書評
2017年4月号掲載
今月の新潮文庫
“ざわっ”としてます
竹本健治『かくも水深き不在』
対象書籍名:『かくも水深き不在』(新潮文庫)
対象著者:竹本健治
対象書籍ISBN:978-4-10-144603-5
ざわっ。
読んだ瞬間、とても"ざわっ"とする短編集だと思う。
"幻想小説"? んー、そんな感じも、ない訳じゃない。でも、ちょっと違うかも。"ホラー"? んと、違うな、いや、ホラーっぽい処もあるんだけれど、そう言い切っちゃうと多分違う。"ミステリ"? いや、そう言える奴もあるんだけれど、そういう部分はどの作品にもあるんだけれど、これまた違う。
もう、何とも言いようがない。全体的なトーンとしては、ざわっとする短編集なのだ。
一話完結の短編が四話続いているので、お話の中でみれば、確かにどのお話も終わっている。でも......なんか、ざわざわしたものが残って、そのお話、お話としては終了していても、読者の気分として、終了している気にまったくなれない。

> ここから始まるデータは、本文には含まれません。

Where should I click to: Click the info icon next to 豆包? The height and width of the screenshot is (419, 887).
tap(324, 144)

すんごく、"ざわざわ"したものが残る。"言い残された"ことが絶対にあるって確信できてしまう。
しかも、これは、短編集であって、短編集ではない。
まったく別個のものだと思われていた四つの"ざわっ"が、最後のひとつで、纏まる。まあ、こういう形態のお話は、"連作短編"って言われていて、最後で、"連作短編"は、ひとまとまりのお話になる。そして、そこで、安定する。
あ。ここで、誤解した読者の方がいるかも。
うんうん、連作短編って、そういうものだよね、おのおの完結している筈の短編では、何だか消化しきれない"なにか"があって、それが連作短編として纏まった時、"なにか"はひとつの形をなす。そして、やっと、そのお話、完成。
いや、このお話がそういうものならね。というか、それが普通の連作短編なんだけどね、なら、私は、こういう文章の書き方をしていない。

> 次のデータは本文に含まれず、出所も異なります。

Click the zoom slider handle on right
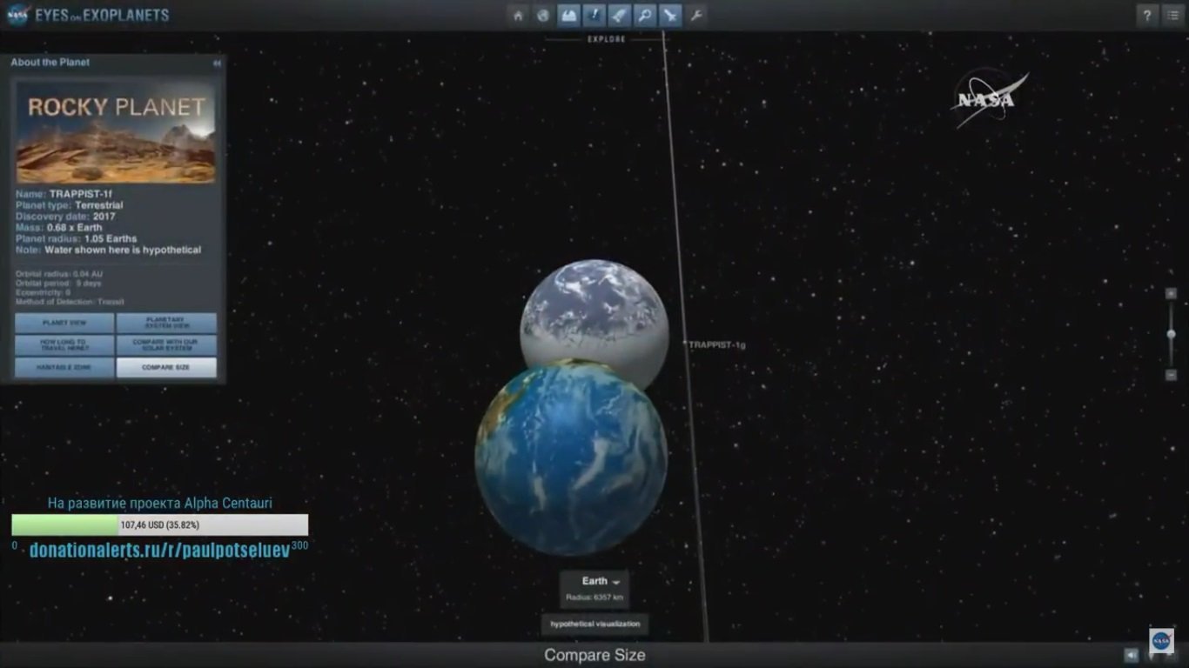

うん、この本は、最後の纏めがあっても......そこで、安定してくれないのだ。お話としては終わっている癖に、各エピソードが纏まった筈なのに、それでも、いつまでも、ざわざわし続ける。纏まった癖に、終わった癖に、それでも、まだ、ざわっとしているのだ。
あー。竹本さんだー。
心からそう思ってしまった。
いや、竹本さんのお話って、いっつも、そうなんだよね。
そもそも、デビュー作が、『匣の中の失楽』だもん。これをミステリだと思って読むと、(いや、ミステリなんですけど。すんごいペダンチックで、枝葉末節がどえらく楽しいミステリなんですけど)、最後の最後で、「え! それで結局!」って読者は叫ぶことになるだろう。二作目が『囲碁殺人事件』から始まるゲーム三部作。これ、『囲碁』は普通のミステリ、それも王道を行く綺麗なミステリだったんだけれど(でも、ざわついている処がある)、『将棋』『トランプ』って続いてゆくと、どんどん何だか「えと?」「......あの?」になってゆき、最終的に、「えっとお、ミステリって、こーゆー形態のお話なんだっけ......かな?」って、呻いてしまうことになる。

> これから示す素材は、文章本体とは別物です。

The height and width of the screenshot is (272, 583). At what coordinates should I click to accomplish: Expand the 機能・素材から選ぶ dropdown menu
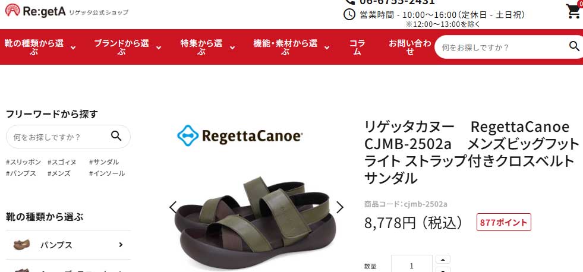click(291, 47)
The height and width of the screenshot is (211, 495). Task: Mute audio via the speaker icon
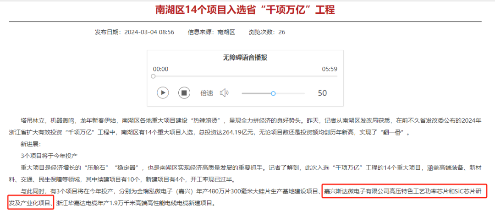tap(224, 93)
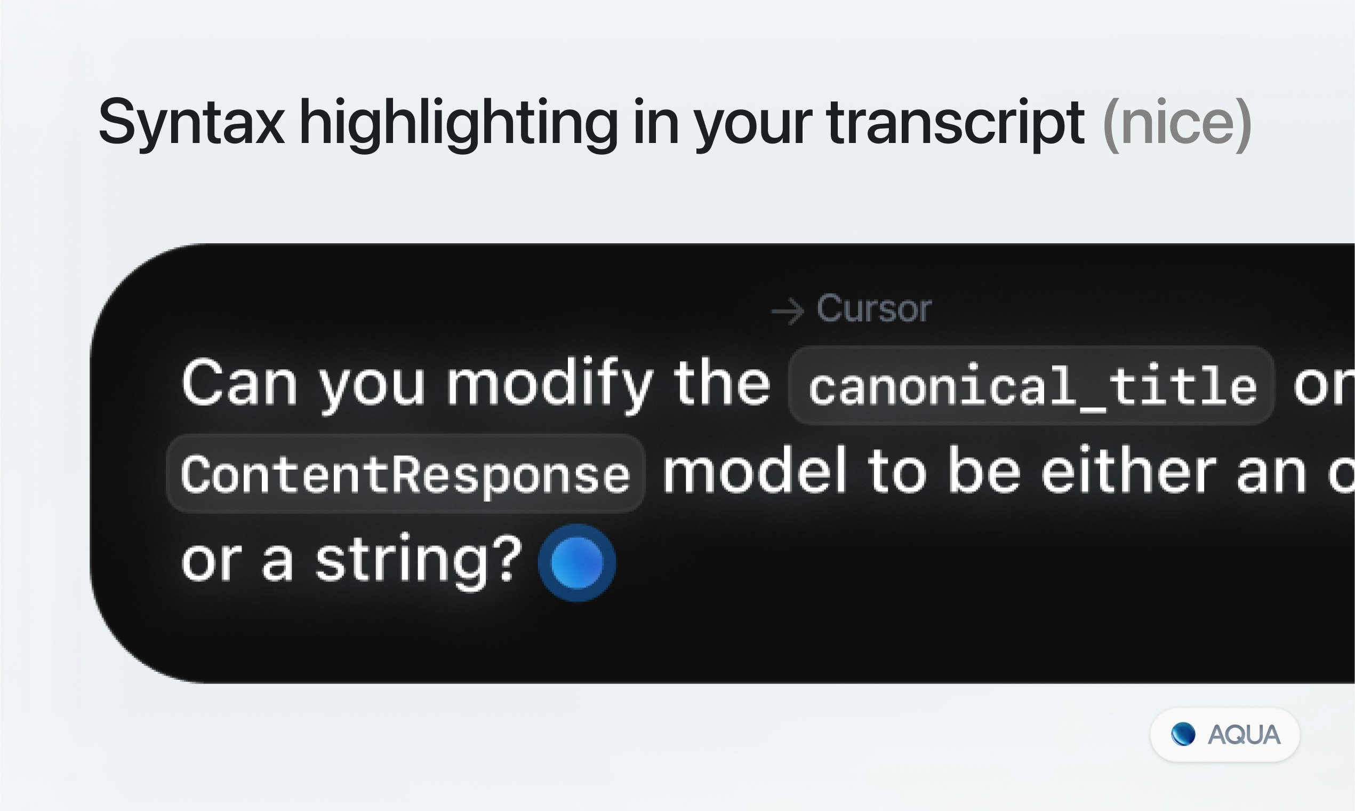Click the ContentResponse code chip
This screenshot has width=1355, height=811.
[x=406, y=473]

うん。私は、個人的に、ミステリっていうのは、広げてしまった風呂敷を綺麗に畳むお話だと思っているのね。そんで、竹本さんのミステリは......うん、風呂敷を、畳もうとする"ふり"は、してるのね。でも、それ、"ふり"だけ。実際の処は、全然風呂敷畳んでくれなくて、むしろ、読者の目を盗んで、こっそり風呂敷を広げている感じがある。
そんで、そっからあとは、まあ、もう、竹本さんやりたい放題。いつだって、竹本さんのお話は、読み終えたあとで、何だか地軸が揺らぐような、陽炎が世界すべてを覆い尽くすような、"くらっと"感があるのだ。
地に足がついたお話が、結構今、受けてるじゃないですか。だから、こんな今だからこそ。
地軸が揺らいでしまうような、世界がすべて陽炎の中にあるような、こんな、"ざわっ"としているお話って、楽しめるんじゃないかなって思う。